In developing this rule of law we must not be concerned with minor inconveniences and temperamental nice*426ties. Physical inability to perform means something more than trifling aches and pains. Some discomfort may be felt from performing any task which requires physical exertion and in those instances a refusal based on imaginary ills might be considered willful. However, if an injury is of sufficient severity that ordinary men would find it reasonably prevented performance of the duty ordered there is no possibility that they would find the refusal anything but justifiable. A finding of physical ability to comply with an order so blends in with a finding of defiance of authority in not complying that I am convinced when a court-martial is instructed it must find a disobedience to be willful, it is also instructed that it must find the accused had the capacity to obey.

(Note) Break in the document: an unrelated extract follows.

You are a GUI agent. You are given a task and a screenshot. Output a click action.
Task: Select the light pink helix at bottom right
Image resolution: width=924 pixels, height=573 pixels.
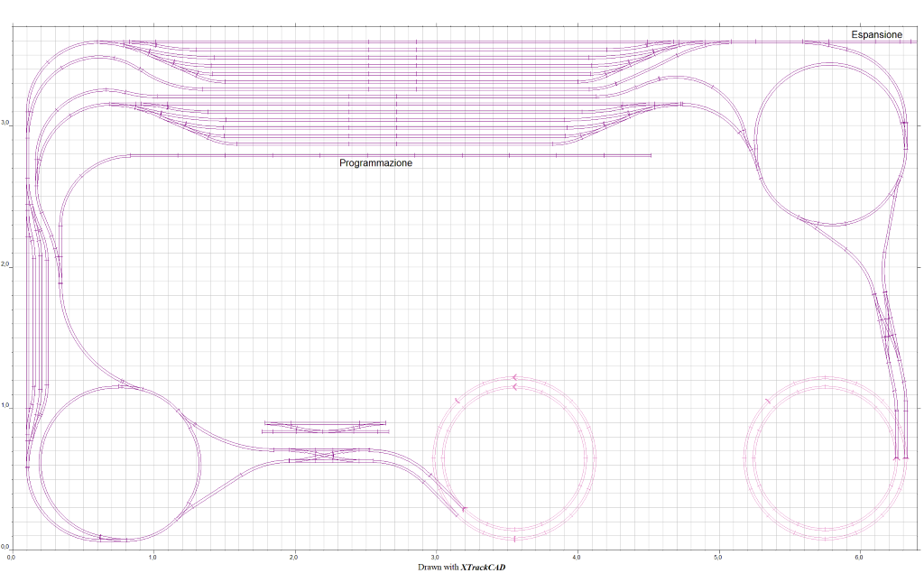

■ The Court’s opinion anticipates some of the arguments supporting my views and announces they are contrary to the rationale of previously decided cases. With this I disagree, but if the Court is right in its comparison then the rationale of those cases is contrary to good law and a new rule should be announced. Certainly, if a court must pass on an issue under the instructions given, it is not error if a law officer fails to require the same finding under different language. For that reason I see a substantial difference between this case and United States v. Soukup, 2 USCMA 141, 7 CMR 17, decided January 23, 1953. In the present instance, the court was required to find on the affirmative defense raised and the members of a court-martial would so understand. In the Soukup case that burden was not invoked by the instructions. When an instruction requires a finding on a particular element of the offense, or on an issue raised in defense, it matters not the language used by the law officer. The same language can cover both issues particularly when they are hostile and opposed to, each other and an accused is not entitled to have-an instruction given in any particular manner. It is only when the court is not required to consider and find on an issue that error creeps in. Here the court had to find the accused knew he. was refusing, intended to refuse, and that he was a free agent to make that choice before it could return the finding it made. A comparable situation does not arise in those cases dealing with lack of knowledge of superiority. An accused can exercise his free choice and refuse to obey an order without knowing whether it was issued by a superior. A finding that he willfully disobeyed the order does not resolve the question of knowledge and certainly it does not amount to a finding that he knew a superior officer issued the order. There is no reasonable relationship between the two, and while a court-martial could find an accused willfully disobeyed an order regardless of that knowledge, it could not find he willfully disobeyed an order regardless of his physical condition.

One further matter bears mentioning. In this case, the law officer instructed on the lesser included offense of failure to obey. This brings the issue of physical incapacity into bold relief. It is preposterous to believe that the court-martial did not consider accused’s physical condition when it had to consider whether he willfully refused to obey or merely failed to obey. Had there been the slightest doubt that the incapacity was real and not feigned, a verdict of the greater offense would not have been returned.